Monday, September 16, 2013

The Three Mistakes

Dear Generic Baking Soda Box Maker,

I get it, trust me I do.  You probably looked over many marketing plans, perhaps even had a focus group about what baking soda packaging should look like.  And in my naivety about baking soda, I pretty much assumed that something like baking soda was in fact a product I could get away with buying a generic brand.   Now I don't do that for everything, but I do believe powder is powder.  However, it should be noted that I do not feel the same way about ketchup.  I'm just saying.

Granted, my cooking skill set is rather limited, so I do defer to your expertise here.  You've probably used baking soda far more often than I.  And so when I came across this item on my grocery list (which is on my phone because I'm hip like that) I saw the two boxes side by side in the aisle.




And I chose you, generic baking soda.  I chose you indeed, not knowing what was coming in just a few hours.


As I stated, I do not have mad skills in the kitchen.  We get by, but I'm not cooking something awesome every day.  In fact, this week is the first time I actually made a menu for the week.  But I do vaguely recall a cookie recipe or two that calls for baking soda.  It stands to reason that you would place a picture of cookies (are those snickerdoodles??)   on the box.  So see?  I get your marketing scheme there.

·····

**Task 1:**
Please reproduce the baking soda letter word for word, starting with "Granted, my cooking" and going on through "a few hours.".
**Task 2:**
According to the baking soda letter, where does the writer keep the grocery list?
**Task 3:**
Resume the baking soda letter from its last sentence and keep writing in the same voice.

**Data segment:**

·····

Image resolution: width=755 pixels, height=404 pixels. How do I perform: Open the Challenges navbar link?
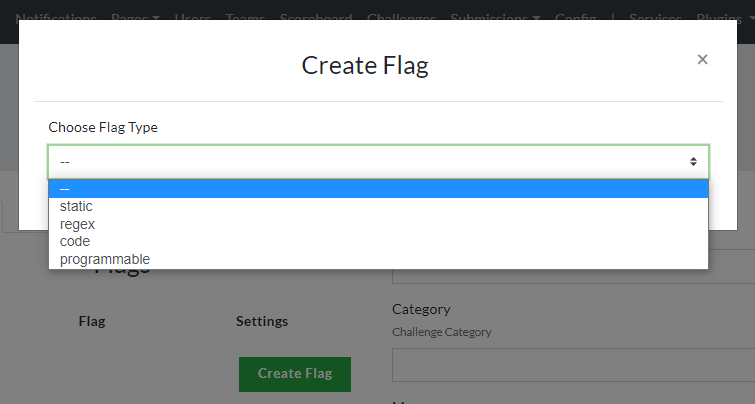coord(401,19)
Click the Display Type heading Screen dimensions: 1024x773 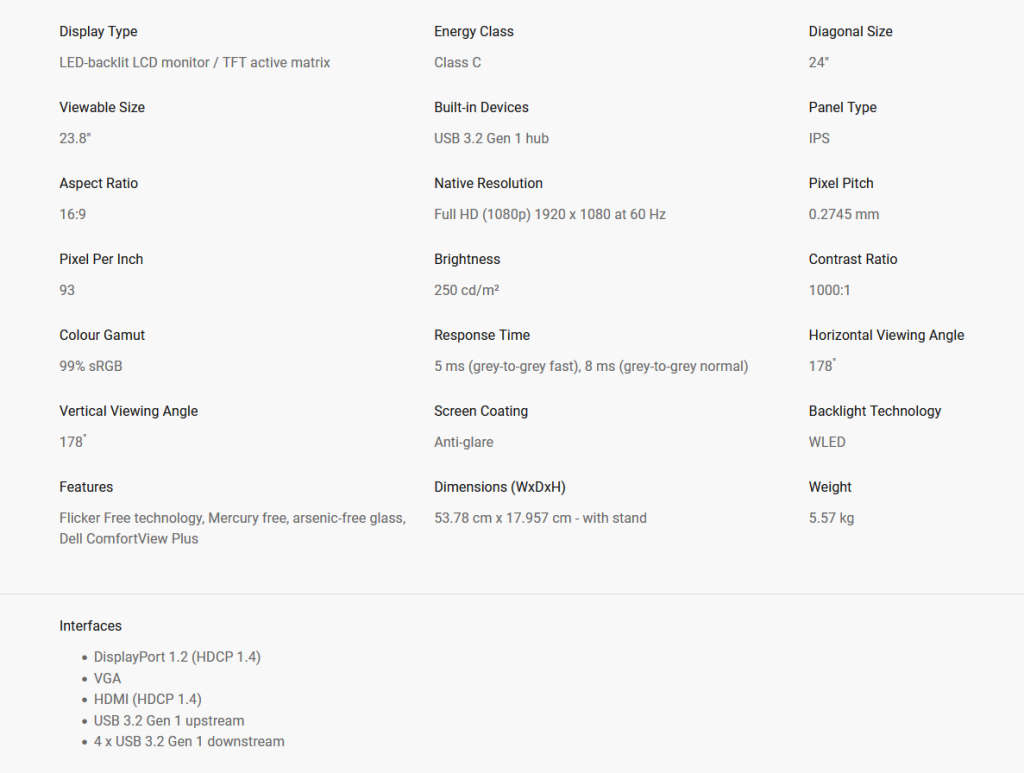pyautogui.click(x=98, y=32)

·····

**Expected output 1:**
Granted, my cooking skill set is rather limited, so I do defer to your expertise here.  You've probably used baking soda far more often than I.  And so when I came across this item on my grocery list (which is on my phone because I'm hip like that) I saw the two boxes side by side in the aisle.




And I chose you, generic baking soda.  I chose you indeed, not knowing what was coming in just a few hours.

**Expected output 2:**
On the writer's phone.

**Expected output 3:**
However, my 3 year old OCD, Autsitic kid...not so much.

She came across the box in the kitchen, snatched it off the counter, bringing it to me to open.  I simply told her she couldn't have it and why the heck would she even want baking soda anyway.  That started a "game" of my putting the box on one side, and her running to it...then me moving the box to my other hand quickly (I should be a quarterback in the NFL with my accuracy).  Back and forth, back and forth playing this game of Keep-away.  (Mistake #1, it wasn't a game to her).  She was mad, she was frustrated and she was downright pissed that a) I didn't get it and  b) I wasn't listening to her non-verbal cues and c) I wouldn't give her the damn box.  All the while, I was baffled as to why this box was so intriguing.    She finally gave up, marched off and became distracted in something else.

I sat the box on the end table and forgot about it.  When she came back 20 minutes later, she spotted it right away and picked it up. "ahh! ha!  me! me!"  What the heck??..... And then it hit me like a brick wall.

There are no cookies in there.

How am I going to explain your marketing plan to this child?  I decided no conversation was really going to work.  So I took the box away from her.  Mistake #2.  I should know my child now.  And even if she cannot express herself well, I certainly know words in my vocabulary to help explain this.  I"ll save you the details but suffice it to say it was a long discussion (too long, Mistake #3) on her wanting cookies from your pretty box and me telling her no.   It finally escalated to the point that she yelled (while slamming her hand  to the table)

"Put it DOWN, RIGHT now!!!"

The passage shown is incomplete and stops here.